Abstract
Connections across seasons in atmospheric circulation and sea ice have long been sought to advance seasonal prediction. This study presents a link between the springtime stratosphere and Arctic sea ice in summer through autumn. The polar stratospheric vortex dominates the winter stratosphere before breaking down each spring, which is called the stratospheric final warming, as solar radiation returns to the pole. Interannual variability of this breakdown is dynamically driven, leading to different springtime tropospheric and surface circulation patterns. To examine the different impacts of delayed and early final warmings, a multimodel composite was generated from selected CMIP5 models. Additionally, regressions were performed on JRA-55 against an index of springtime polar vortex strength. In both the multimodel composites and reanalysis regressions, significant anomalies in sea ice thickness persist several months following an anomalous timing of the final warming. A later final warming or stronger springtime polar stratospheric vortex leads to negative sea ice thickness anomalies in the East Siberian Sea and positive anomalies in the Beaufort Sea in comparison with an earlier final warming or weaker polar vortex. The spring polar stratospheric vortex is related to spring polar surface circulation patterns.
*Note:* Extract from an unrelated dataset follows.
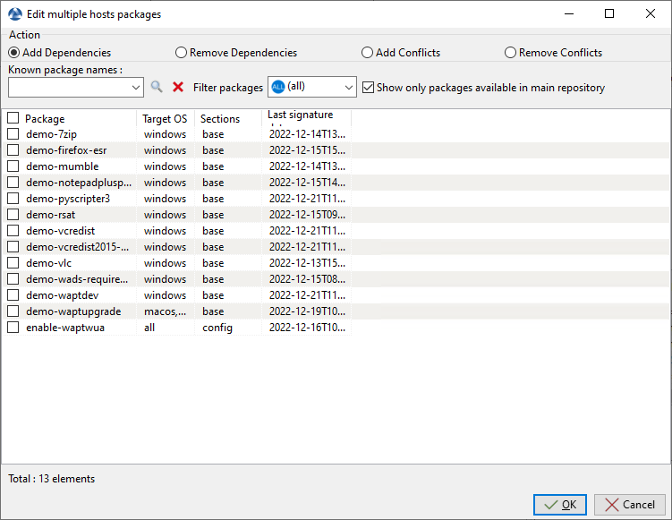672x520 pixels.
Task: Toggle the select-all checkbox in header
Action: [13, 118]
The winds associated with this pattern induce anomalous sea ice motion, moving ice from the East Siberian Sea toward the Beaufort Sea. Reduced sea ice in the East Siberian Sea is linked to anomalous warmth over this region in autumn. Our results suggest that the timing of the stratospheric final warming exerts an influence on the tropospheric circulation and sea ice through autumn, which has implications for seasonal climate prediction.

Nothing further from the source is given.